Instruments and sheet music have entered the collections of institutions like the Smithsonian and the Institute of Jazz Studies at Rutgers University - the country's greatest academic center for jazz studies - which preserve them and make them available for scholars. (The city of Kansas City, Mo., owns one of Parker's plastic alto saxophones, sold at auction by Sotheby's in 1995 for around $140,000, and it has become the centerpiece of the town's American Jazz Museum. The University of Wisconsin owns the bass that belonged to the great Ellington bassist Jimmy Blanton and occasionally lets students play it.) But institutions, which have limited budgets and often rely on donations by the artists' families to acquire material, may not have the money to buy many of the items at Guernsey's auction.

Instead the pieces may be bought by collectors of modest means who dearly cling to their scraps of history, perhaps without giving them proper care. Or they might be acquired by wealthy collectors who eventually lose interest in them and, after death, release them to museums.

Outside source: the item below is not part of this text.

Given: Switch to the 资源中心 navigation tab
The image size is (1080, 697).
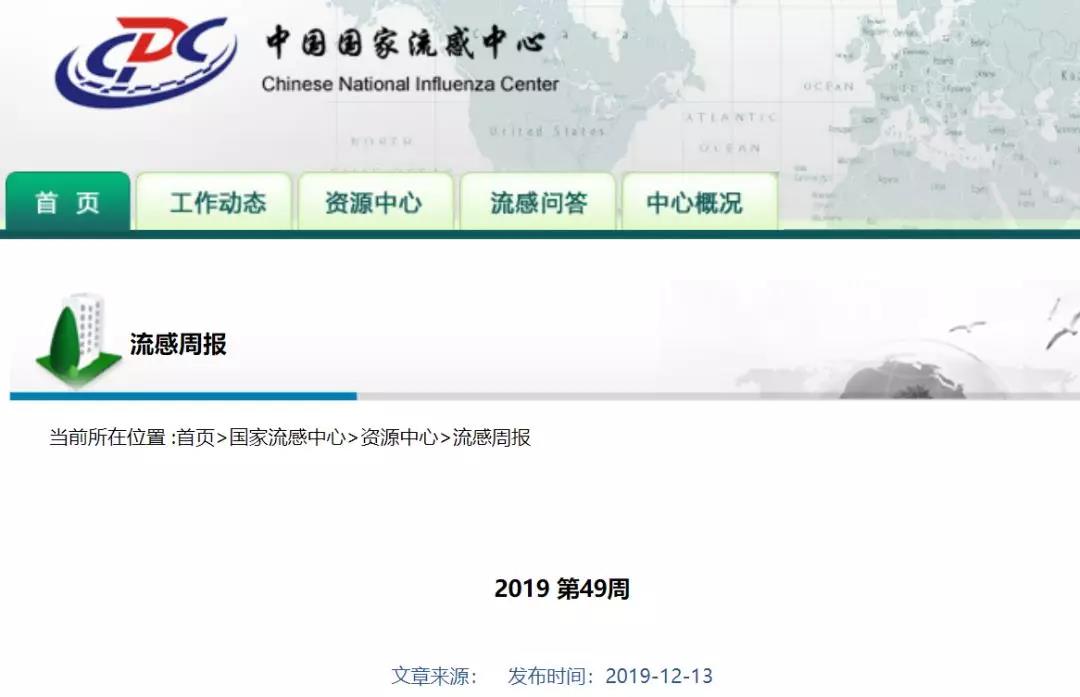Looking at the screenshot, I should [x=373, y=203].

"If I were to guess," Mr. Ettinger said, "sooner or later, the majority of this material will end up in museums. But it could take a decade."

In the Smithsonian's collection lie reams of unpublished Duke Ellington music, Lionel Hampton's vibraphone and Ella Fitzgerald's entire archive, among thousands of other items. In nearly every case, the material was donated.

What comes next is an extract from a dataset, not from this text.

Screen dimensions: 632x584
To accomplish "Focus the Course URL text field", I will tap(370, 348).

"We'd love to have some of these things in this auction," said John Edward Hasse, the Smithsonian's curator of American music. "But we don't get a penny from the federal budget for acquisitions. So we rely heavily on the good will, generosity and public spiritedness of musicians and their families."

Alice Coltrane, the widow of John Coltrane, is the source for much of the Coltrane material in the auction, including the saxophones and paperwork. In a telephone interview yesterday, she said she had been approached by several museums in the past, including the Smithsonian, but the circumstances had never seemed right for her to donate material.

"We got a letter about this auction in New York," she explained, "and I had never before considered anything like that. All of the instruments that we have are kept here in our family. But once I thought it through, I thought it would be O.K. if we presented some of the memorabilia."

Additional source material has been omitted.